[START OF Input records]

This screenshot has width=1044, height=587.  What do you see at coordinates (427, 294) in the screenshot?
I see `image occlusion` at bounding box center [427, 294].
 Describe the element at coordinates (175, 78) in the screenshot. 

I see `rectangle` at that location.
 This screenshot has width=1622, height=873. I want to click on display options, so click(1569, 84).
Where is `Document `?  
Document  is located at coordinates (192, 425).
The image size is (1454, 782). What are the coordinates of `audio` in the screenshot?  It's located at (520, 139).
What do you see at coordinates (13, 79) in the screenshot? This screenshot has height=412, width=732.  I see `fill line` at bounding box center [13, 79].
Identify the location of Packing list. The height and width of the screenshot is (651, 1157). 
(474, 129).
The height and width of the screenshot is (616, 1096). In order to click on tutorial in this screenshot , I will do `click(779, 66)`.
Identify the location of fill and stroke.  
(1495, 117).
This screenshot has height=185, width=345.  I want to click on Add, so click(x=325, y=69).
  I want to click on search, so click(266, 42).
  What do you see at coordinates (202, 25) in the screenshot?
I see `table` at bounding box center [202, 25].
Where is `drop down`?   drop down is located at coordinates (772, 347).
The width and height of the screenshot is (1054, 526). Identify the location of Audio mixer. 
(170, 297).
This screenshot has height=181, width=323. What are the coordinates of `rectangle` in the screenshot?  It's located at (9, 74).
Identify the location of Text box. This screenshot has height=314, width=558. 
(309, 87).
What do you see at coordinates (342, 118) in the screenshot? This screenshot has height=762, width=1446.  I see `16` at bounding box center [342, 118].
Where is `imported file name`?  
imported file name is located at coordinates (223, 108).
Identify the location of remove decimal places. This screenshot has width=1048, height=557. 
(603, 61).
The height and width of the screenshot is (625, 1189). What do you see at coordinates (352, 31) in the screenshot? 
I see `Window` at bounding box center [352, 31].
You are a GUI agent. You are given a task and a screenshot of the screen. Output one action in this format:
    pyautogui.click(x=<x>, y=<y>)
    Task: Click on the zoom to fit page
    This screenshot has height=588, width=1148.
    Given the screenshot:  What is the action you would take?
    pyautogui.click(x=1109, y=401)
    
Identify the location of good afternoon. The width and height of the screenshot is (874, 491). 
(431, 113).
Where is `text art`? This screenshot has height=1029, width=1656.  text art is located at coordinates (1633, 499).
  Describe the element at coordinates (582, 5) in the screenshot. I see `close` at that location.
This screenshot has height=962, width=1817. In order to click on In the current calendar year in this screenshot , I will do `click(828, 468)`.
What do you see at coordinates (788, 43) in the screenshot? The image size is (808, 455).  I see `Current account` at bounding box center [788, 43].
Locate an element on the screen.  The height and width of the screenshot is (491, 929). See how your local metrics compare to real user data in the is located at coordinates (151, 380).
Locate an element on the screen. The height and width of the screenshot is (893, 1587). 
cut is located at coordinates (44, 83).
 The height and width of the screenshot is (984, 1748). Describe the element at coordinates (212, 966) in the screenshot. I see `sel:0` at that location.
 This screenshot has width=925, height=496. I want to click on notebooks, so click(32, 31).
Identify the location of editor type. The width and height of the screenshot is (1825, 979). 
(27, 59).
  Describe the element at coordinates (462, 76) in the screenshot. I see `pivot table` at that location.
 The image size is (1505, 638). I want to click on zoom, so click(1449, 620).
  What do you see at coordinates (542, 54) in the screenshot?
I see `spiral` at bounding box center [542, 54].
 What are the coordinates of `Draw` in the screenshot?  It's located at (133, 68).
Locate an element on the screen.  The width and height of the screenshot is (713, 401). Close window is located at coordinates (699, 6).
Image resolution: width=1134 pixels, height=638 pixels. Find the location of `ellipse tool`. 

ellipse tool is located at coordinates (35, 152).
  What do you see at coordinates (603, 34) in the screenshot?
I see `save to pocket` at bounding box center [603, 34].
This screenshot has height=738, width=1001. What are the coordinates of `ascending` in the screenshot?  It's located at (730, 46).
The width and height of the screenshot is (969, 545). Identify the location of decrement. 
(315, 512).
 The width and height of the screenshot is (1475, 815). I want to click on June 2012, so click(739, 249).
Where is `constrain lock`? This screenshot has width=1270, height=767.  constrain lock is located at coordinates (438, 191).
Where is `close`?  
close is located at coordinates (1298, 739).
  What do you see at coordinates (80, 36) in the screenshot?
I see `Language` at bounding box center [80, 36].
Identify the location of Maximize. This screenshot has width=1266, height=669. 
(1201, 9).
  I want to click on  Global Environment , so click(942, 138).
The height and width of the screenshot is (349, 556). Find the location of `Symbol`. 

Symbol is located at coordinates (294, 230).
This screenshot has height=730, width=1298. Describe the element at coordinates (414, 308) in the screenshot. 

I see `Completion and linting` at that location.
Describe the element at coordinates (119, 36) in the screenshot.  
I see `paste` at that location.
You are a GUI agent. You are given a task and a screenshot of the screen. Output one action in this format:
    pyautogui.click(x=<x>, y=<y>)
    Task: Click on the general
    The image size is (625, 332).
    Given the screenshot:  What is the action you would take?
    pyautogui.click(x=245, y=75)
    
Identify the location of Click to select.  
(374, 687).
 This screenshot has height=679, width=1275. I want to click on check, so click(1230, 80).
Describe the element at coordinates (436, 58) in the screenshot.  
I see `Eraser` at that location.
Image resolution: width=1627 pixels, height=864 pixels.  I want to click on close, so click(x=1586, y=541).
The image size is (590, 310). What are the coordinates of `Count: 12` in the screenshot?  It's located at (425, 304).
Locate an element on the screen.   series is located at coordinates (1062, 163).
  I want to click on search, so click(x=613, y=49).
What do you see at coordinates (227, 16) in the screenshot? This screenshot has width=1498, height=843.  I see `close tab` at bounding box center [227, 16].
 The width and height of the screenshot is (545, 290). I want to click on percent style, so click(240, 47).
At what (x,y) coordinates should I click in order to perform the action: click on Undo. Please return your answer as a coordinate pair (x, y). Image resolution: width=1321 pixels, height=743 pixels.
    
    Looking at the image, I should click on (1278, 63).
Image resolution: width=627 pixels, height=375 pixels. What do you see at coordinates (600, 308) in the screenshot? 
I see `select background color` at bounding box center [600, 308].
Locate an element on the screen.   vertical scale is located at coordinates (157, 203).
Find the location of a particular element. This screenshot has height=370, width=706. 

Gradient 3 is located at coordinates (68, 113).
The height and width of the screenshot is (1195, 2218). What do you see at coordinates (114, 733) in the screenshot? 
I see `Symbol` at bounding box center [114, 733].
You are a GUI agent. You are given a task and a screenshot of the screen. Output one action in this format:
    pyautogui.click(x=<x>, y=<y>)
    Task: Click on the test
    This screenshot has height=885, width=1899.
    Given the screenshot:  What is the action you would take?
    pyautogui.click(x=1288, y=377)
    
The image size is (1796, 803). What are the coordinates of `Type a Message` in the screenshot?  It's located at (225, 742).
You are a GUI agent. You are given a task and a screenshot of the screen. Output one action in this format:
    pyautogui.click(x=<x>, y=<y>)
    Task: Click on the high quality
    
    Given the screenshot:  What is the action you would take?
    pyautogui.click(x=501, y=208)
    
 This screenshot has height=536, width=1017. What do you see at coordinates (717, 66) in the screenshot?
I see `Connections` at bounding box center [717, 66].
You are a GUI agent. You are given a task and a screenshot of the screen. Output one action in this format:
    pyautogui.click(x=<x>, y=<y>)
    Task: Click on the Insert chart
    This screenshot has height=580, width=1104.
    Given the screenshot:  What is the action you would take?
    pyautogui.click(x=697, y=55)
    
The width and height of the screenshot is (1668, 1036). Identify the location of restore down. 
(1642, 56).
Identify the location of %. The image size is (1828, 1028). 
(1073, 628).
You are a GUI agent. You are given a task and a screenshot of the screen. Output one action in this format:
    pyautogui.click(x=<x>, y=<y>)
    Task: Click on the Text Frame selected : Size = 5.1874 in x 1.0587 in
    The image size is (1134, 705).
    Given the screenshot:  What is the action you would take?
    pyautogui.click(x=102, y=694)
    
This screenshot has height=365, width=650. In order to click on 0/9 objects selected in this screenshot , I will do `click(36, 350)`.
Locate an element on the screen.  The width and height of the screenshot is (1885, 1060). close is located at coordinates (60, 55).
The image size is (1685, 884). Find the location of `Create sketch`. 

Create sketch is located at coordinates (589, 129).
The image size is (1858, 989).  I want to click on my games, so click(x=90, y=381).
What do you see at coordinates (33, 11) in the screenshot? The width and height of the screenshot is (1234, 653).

[END OF Input records]

Copy the material word for word, everything from the line containing "Identify the location of Text" down to the line containing "center [352, 31].".

Identify the location of Text box. This screenshot has height=314, width=558. 
(309, 87).
What do you see at coordinates (342, 118) in the screenshot? This screenshot has height=762, width=1446.  I see `16` at bounding box center [342, 118].
Where is `imported file name`?  
imported file name is located at coordinates (223, 108).
Identify the location of remove decimal places. This screenshot has width=1048, height=557. 
(603, 61).
The height and width of the screenshot is (625, 1189). What do you see at coordinates (352, 31) in the screenshot? 
I see `Window` at bounding box center [352, 31].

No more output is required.